Había caminado la noche entera sin darse descanso. Al alba, se tumbó entre unos pajonales frente al río. Estaba en la región que empezaba a llamarse Montes Grandes, por sus arboledas. Durmió horas y horas hasta que la despertaron, con el alto sol, los pájaros que cantaban y reñían en la barranca.
Lumbi estiró su largo cuerpo y, alzándose sobre un codo, se contempló durante buen espacio, como absorta. Era, a los trece años, una de las benguelas de mayor hermosura: tan negra que su carne brillaba como si tuviera lustre o como si la hubieran encendido por dentro.

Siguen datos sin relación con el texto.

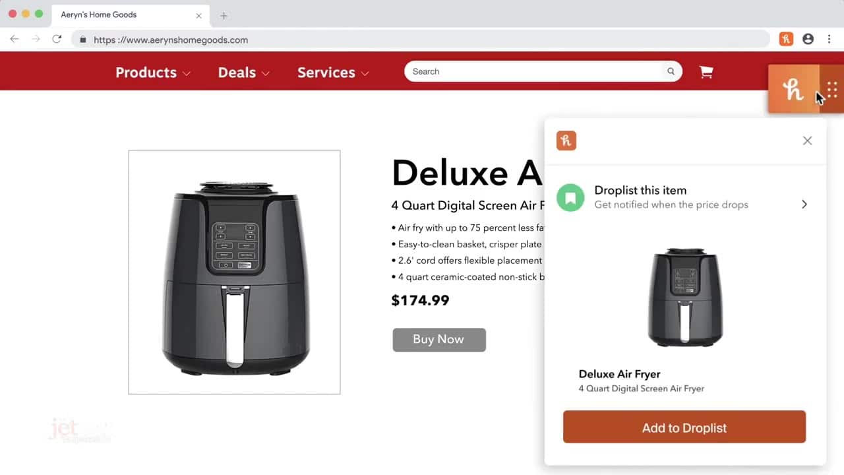Go back with the browser back arrow
The height and width of the screenshot is (475, 844).
(x=15, y=39)
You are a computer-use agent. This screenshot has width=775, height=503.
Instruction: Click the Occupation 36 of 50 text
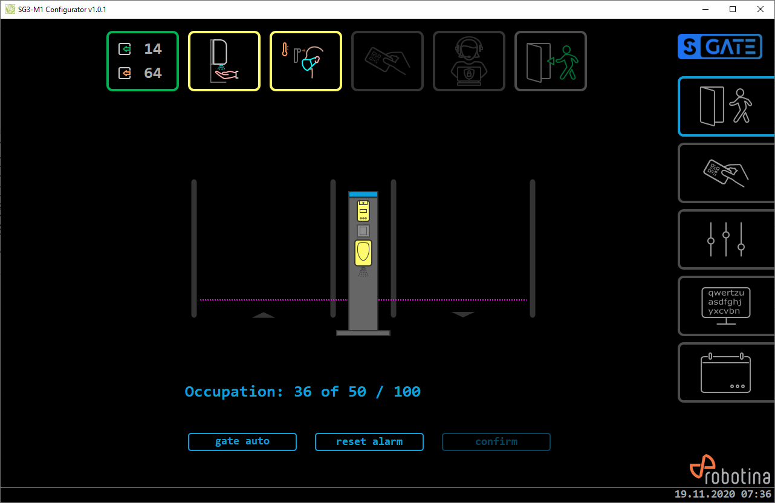pos(302,392)
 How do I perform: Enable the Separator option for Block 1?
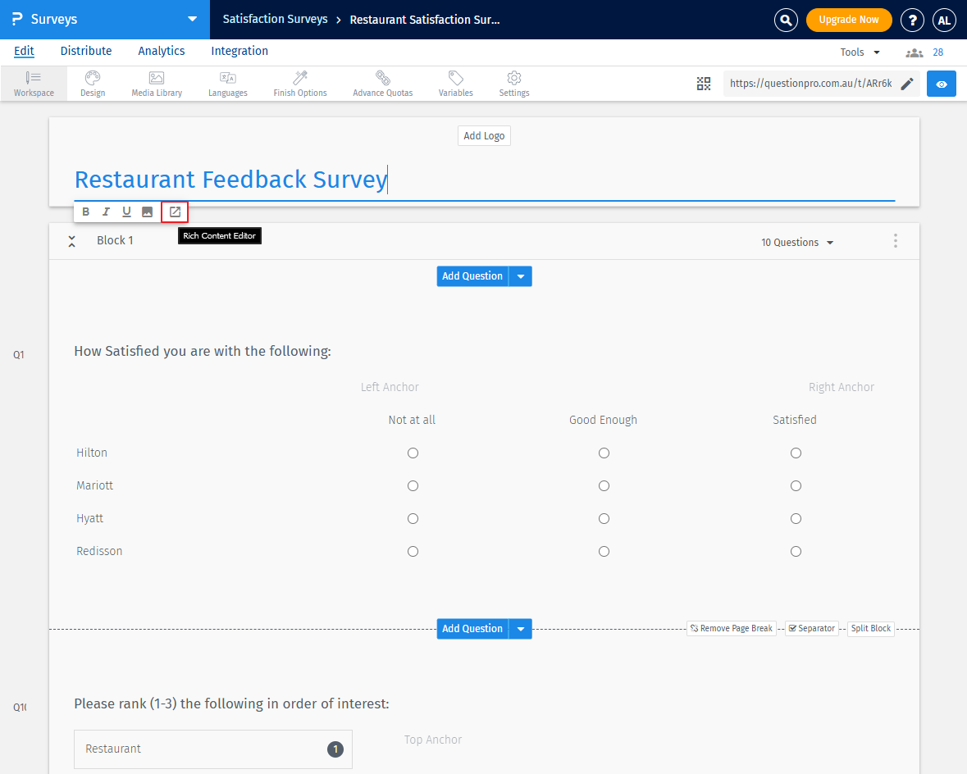(x=811, y=628)
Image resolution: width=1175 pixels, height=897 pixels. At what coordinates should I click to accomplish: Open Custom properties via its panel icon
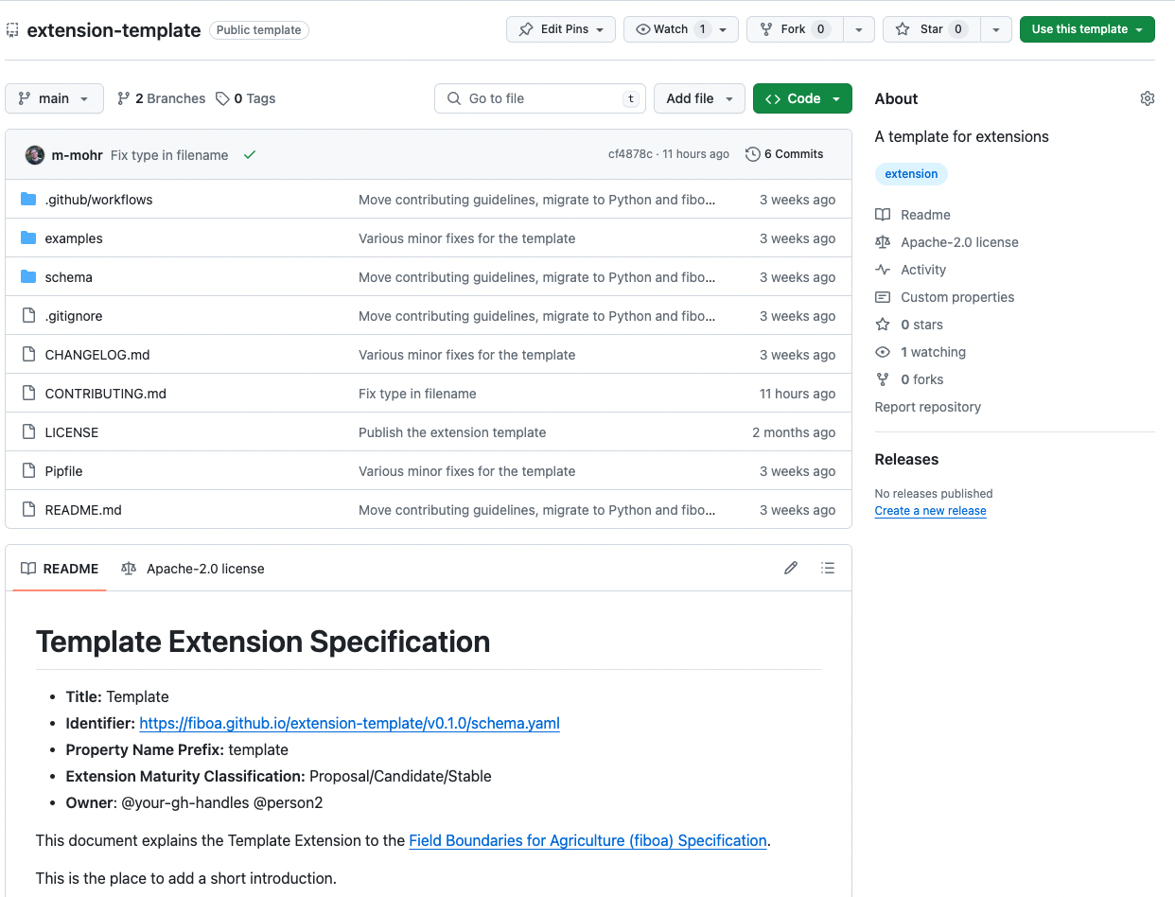click(x=883, y=297)
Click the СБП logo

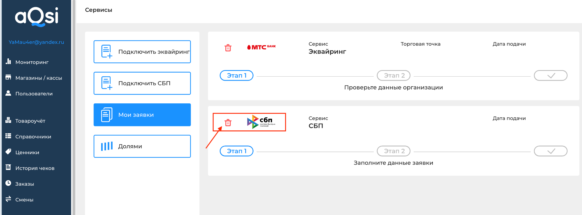(x=261, y=122)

Rompía su pulimentada desnudez un collar de dientes de cocodrilo, que le había dado su padre, reyezuelo de Angola, cuando los portugueses la arrancaron de su cabaña. En la cintura, mal anudado, llevaba un trozo breve de piel de antílope. Tanto deslumbraba su belleza, que se dijera que por un momento tuvo conciencia de su gracia elástica, y olvidó su desventura. Se pasó una mano, suavemente, sobre los pechos nacientes, agudos, y se desperezó. Luego se puso de pie de un salto, echó hacia adelante la cabeza pequeña, de pelo corto y duro, y asomó entre las pajas bravas sus ojillos vivaces, su nariz chata, su ancha boca de hambre y de sensualidad.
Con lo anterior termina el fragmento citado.